Task instructions —
1 > In the Aon earnings call excerpt, what was core EPS for the first quarter?
2 > Pick up the Aon earnings call excerpt after its last sentence and keep it going.
___ Page extract ___
We continue to position Aon for long-term growth, strong free cash flow generation and increased financial flexibility, as highlighted by the repurchase of $300 million of ordinary shares in the quarter. Now let me turn to the financial results for the quarter, as highlighted on Page 6 of the presentation.
Our core EPS performance, excluding certain items, increased 13% to $1.11 per share for the first quarter compared to $0.98 in the prior year quarter. Results reflect the strong performance in our Risk Solutions segment, a lower effective tax rate and effective capital management in the quarter.
Certain items that were adjusted for in the core EPS performance and highlighted in the schedules on Page 13 of the press release include noncash intangible asset amortization, restructuring charges and redomicile costs primarily for legal and advisory fees to complete the transaction. Foreign currency translation had a $0.02 favorable impact on EPS in the quarter.
If currency were to remain stable at today's rates, we would expect no material translation impact to EPS in the second quarter of 2013. Now let me talk about each of the segments on the next slide.
In our Risk Solutions segment, organic growth was 3%. Operating margin increased 110 basis points to 22.5%, and operating income increased 9% versus the prior year quarter.
Organic growth, restructuring savings and a 40-basis-point favorable impact from foreign currency translation more than offset a minus 20-basis-point unfavorable impact from a significant decline in investment income due to lower short-term interest rates globally. Let me spend a moment on the formal restructuring programs' key initiatives that have enabled concurrent funding of investments and long-term structural margin expansion.
Associated with the transfer of the Health and Benefits business at Jan 1, 2012, an estimated $52 million of restructuring savings under the Aon Hewitt program will be achieved in Risk Solutions. Approximately $45 million of the $52 million in cumulative savings have been achieved under the program, including an estimated $5 million of incremental savings in the first quarter.
A breakout of restructuring charges incurred in Risk Solutions associated with the Aon Hewitt program is detailed in the schedules on Page 14 of the press release. In the first quarter, we delivered strong operating performance in Risk Solutions despite continued economic uncertainty in Europe and an unfavorable impact from decline in investment income, placing us firmly on track for margin improvement for the full year and continued progress towards our long-term target of 26%.
___ Raw data ___
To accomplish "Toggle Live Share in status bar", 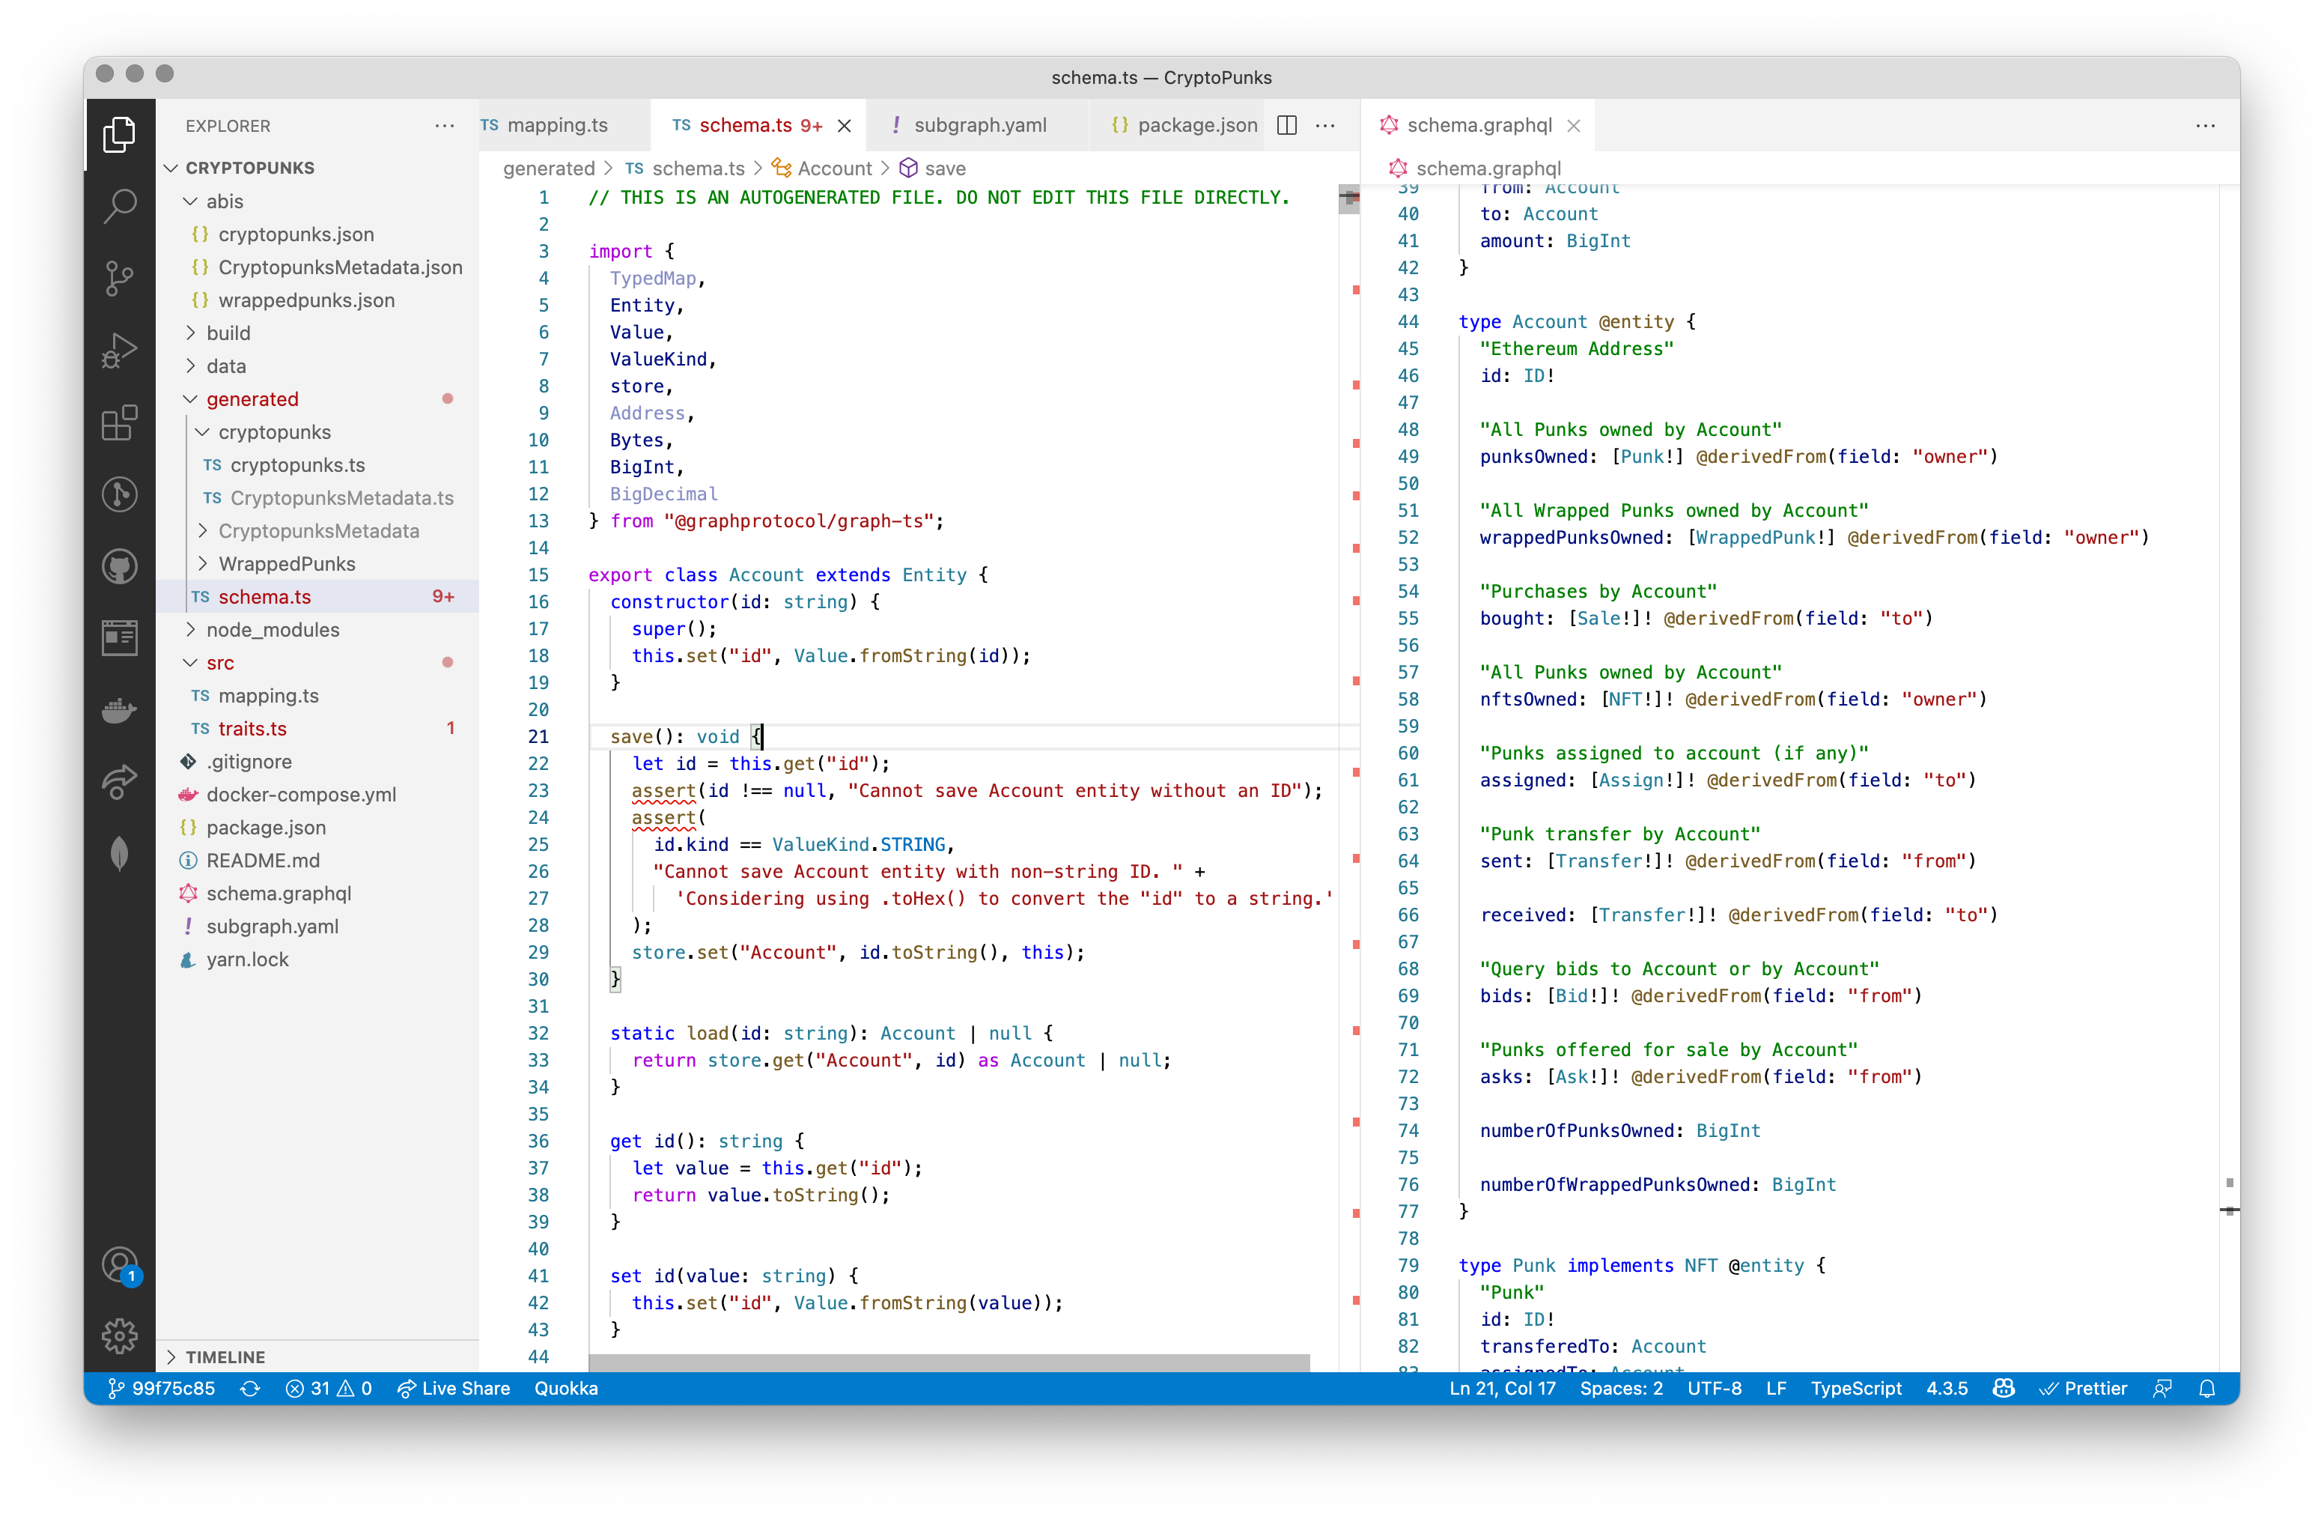I will 453,1388.
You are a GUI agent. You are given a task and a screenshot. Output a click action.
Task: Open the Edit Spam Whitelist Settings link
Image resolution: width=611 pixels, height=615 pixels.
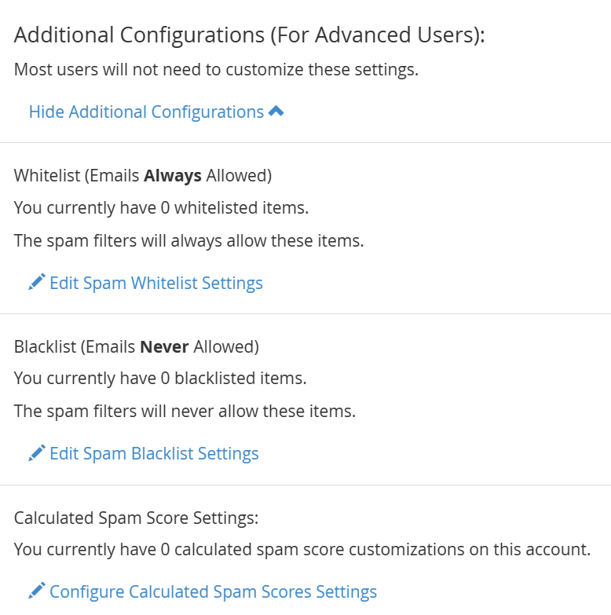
___
Per-task outputs —
1 > $1.11 per share, up 13% from $0.98 in the prior year quarter.

2 >
Turning to the HR Solutions segment. Organic revenue growth was 1%, operating margin decreased 220 basis points to 14.3%, and operating income decreased 13% compared to the prior year quarter.
An unfavorable impact from legacy litigation and the timing of certain expenses of $10 million or minus 100 basis points, continued investment in long-term growth opportunities and an unfavorable revenue mix shift more than offset organic revenue and incremental restructuring savings in the quarter. With respect to the Aon Hewitt restructuring program, we incurred $26 million of charges in the quarter.
Cumulative savings related to the formal restructuring program in the first quarter are estimated at $69 million compared to $48 million in the prior year quarter, of which approximately $5 million of the incremental savings were achieved in the Risk segment. Excluding the $10 million of legacy litigation and the timing of certain expenses that negatively impacted the quarter, our results are exactly in line with expectations and guidance previously provided for the HR Solutions business.
As we noted in the previous quarter, we provided commentary regarding the outlook for the HR segment in 2013, and that outlook is unchanged. We expect to, number one, deliver continued organic growth; number two, drive greater scale from the investments made in 2012; number three, deliver additional savings related to the restructuring program; number four, deliver performance down in the first half and up in the second half, resulting in mid-single-digit operating income growth and margin expansion for the year.
Now let me discuss a few of the line items outside of the operating segments on Slide 9. Unallocated expenses were $41 million, including certain expenses related to the company's redomicile to the U.K.
Interest income decreased $2 million to $1 million due to lower average interest rates and lower average cash balances; interest expense decreased $7 million to $52 million due to a decline in the average rate and the total amount of debt outstanding during the quarter; other income of $9 million includes a net gain due to the favorable impact of exchange rates on remeasurement of assets and liabilities in non-functional currencies and net gains related to certain long-term investments. Going forward, we expect a run rate of approximately $1 million per quarter of interest income, $45 million of unallocated expense and $55 million of interest expense per quarter.
Turning to taxes. The effective tax rate on net income from continuing operations decreased to 26.1% in the first quarter compared to 28% in the prior year quarter, due primarily to changes in geographic distribution of income.
We currently anticipate an effective tax rate of approximately 26% in 2013. Minority interest was $11 million, similar to the prior year quarter.
Based on performance, we expect minority interest to be approximately $11 million per quarter going forward. Lastly, average diluted shares outstanding decreased to $320 million -- sorry, 320 million in the first quarter compared to 336.6 million in the prior year quarter, due primarily to our share repurchase program.
The company repurchased 5 million Class A ordinary shares for approximately $300 million in the first quarter and has approximately $3.7 billion of remaining authorization. Actual shares outstanding on March 31 was 309 million, and there are approximately 10 million additional dilutive equivalents.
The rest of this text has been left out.